The Ludington City Council had voted at the end of 2022 to enter a contract with the U.S. Dept. Of Agriculture Animal and Plant Health Inspection Service to slaughter at least 40 deer within the city using $50,000 of American Rescue Plan Act funds, which were provided to the city because of government shutdowns during the pandemic.  

Grams put together a website, www.stopthedeercull.org and took out newspaper ads to protest the killing spree.  

“How is it OK to kill a female deer because she ate some of your flowers?” asked Grams. 

He explained that when he started to put the website together, he was searching information on animal rights organizations and found Friends of Animals. Several organizations wrote back, but FoA was the only one that took independent action to help by rallying our members to contact city council members to oppose the hunt.  

“That was extremely helpful not only because I am sure city officials took note of a large national organization supporting my efforts and the consequences of the potential of negative publicity, but for the encouragement it gave me to keep going,” Grams said. “It helped a lot when I was told I was wasting my money on newspaper advertising and my time on the website.” 
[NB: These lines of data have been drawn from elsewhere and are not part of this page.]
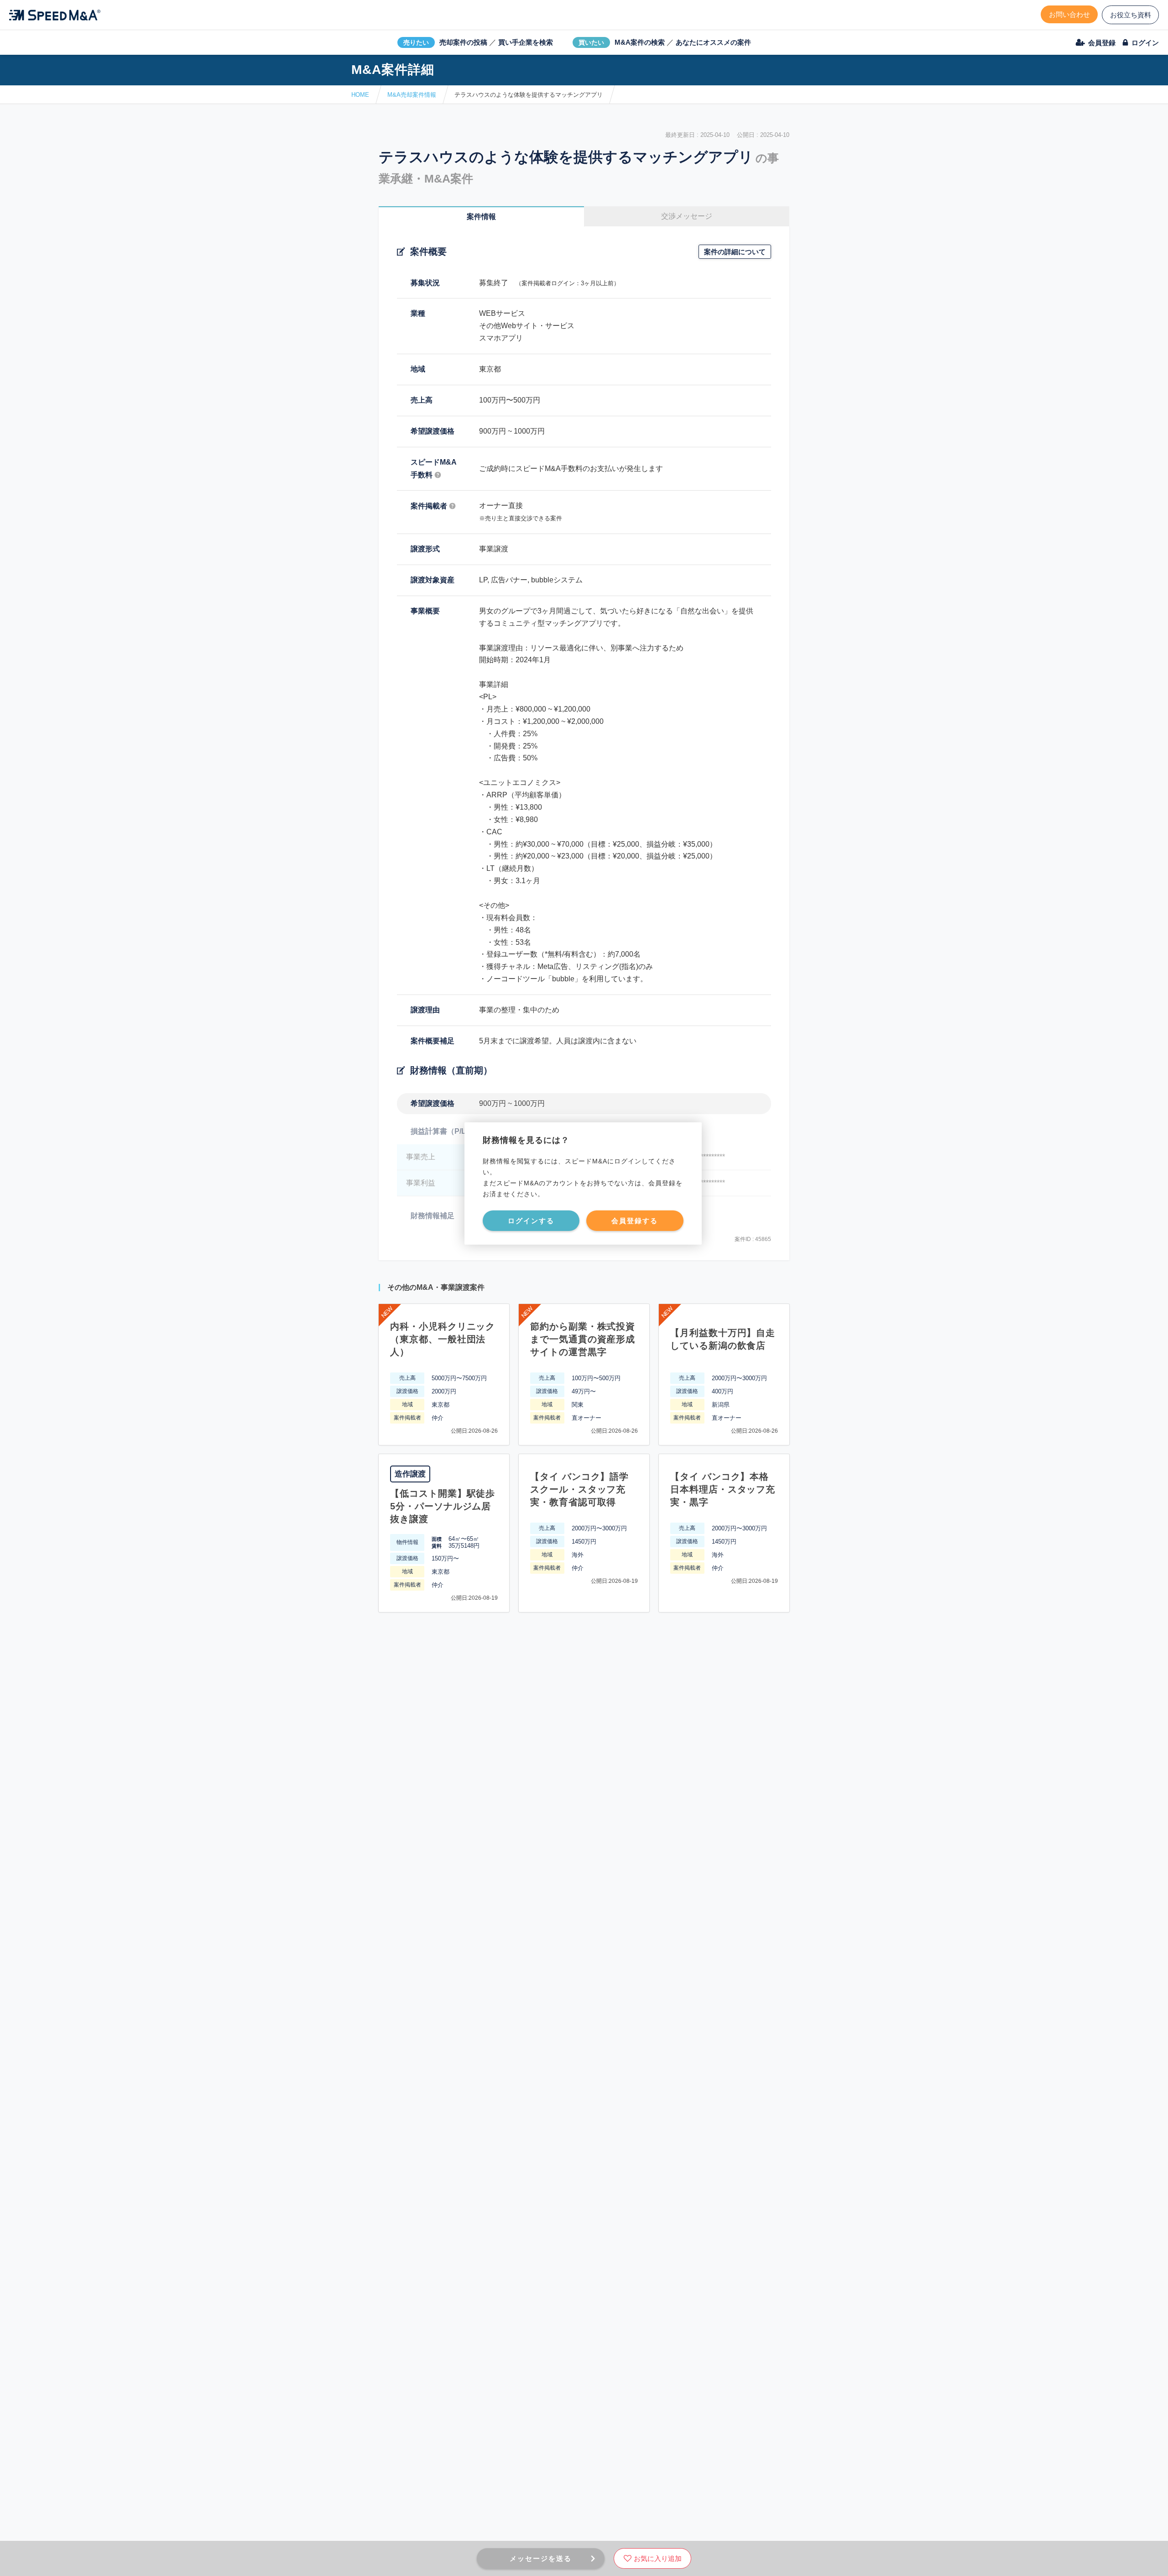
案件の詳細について (735, 252)
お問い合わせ (1069, 14)
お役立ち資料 (1130, 15)
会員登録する (634, 1221)
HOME (360, 94)
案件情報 (481, 216)
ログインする (531, 1221)
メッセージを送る (541, 2558)
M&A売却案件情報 (411, 94)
On Jan. 9, the Ludington City Council shot down a proposed deer hunt, delivering a much needed and deserved victory for these beloved mammals.  

“We applaud Terry Grams for his energetic, resourceful activism and for his persistence,” said Priscilla Feral, president of Friends of Animals. “Elected officials do have to be held accountable, and we hope this and the other stories inspire our members around the country to work tirelessly to protect wildlife in their midst. These victories are more proof that public backlash matters.”